Excerpts from a dataset:

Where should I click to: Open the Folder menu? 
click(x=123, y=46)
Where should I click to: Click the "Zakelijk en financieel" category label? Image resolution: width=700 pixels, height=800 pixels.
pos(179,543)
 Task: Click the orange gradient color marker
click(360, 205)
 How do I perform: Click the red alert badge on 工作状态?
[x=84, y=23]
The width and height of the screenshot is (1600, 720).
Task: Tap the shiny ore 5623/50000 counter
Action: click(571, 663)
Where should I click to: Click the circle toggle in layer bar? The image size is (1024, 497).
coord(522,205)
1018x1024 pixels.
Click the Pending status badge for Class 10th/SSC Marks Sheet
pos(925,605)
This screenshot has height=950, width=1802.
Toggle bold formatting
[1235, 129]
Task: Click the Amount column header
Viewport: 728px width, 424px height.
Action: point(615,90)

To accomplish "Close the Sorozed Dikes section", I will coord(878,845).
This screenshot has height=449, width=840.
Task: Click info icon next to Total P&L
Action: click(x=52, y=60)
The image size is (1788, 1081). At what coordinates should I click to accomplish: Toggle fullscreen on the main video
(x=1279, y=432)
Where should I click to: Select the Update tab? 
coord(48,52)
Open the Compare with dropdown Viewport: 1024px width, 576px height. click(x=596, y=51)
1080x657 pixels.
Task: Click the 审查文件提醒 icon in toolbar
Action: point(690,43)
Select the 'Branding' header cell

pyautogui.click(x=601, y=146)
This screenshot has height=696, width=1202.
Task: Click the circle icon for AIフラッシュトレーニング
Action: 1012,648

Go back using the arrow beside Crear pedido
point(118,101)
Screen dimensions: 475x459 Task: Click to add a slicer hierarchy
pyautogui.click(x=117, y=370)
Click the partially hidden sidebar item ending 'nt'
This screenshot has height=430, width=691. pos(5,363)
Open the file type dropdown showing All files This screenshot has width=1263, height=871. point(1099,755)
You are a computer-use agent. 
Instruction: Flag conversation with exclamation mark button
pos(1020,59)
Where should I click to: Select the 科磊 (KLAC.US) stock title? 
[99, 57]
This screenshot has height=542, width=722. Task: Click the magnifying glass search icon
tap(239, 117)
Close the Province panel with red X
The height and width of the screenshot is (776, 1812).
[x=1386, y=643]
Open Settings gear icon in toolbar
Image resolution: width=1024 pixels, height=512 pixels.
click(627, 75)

Problem statement: Within the data above, the span starting at the line containing "How do I perform: Click" and ending at the line containing "1018x1024 pixels." is to be retyped exactly, with no other lines.

Written response:
 How do I perform: Click the red alert badge on 工作状态?
[x=84, y=23]
The width and height of the screenshot is (1600, 720).
Task: Tap the shiny ore 5623/50000 counter
Action: click(571, 663)
Where should I click to: Click the circle toggle in layer bar? The image size is (1024, 497).
coord(522,205)
1018x1024 pixels.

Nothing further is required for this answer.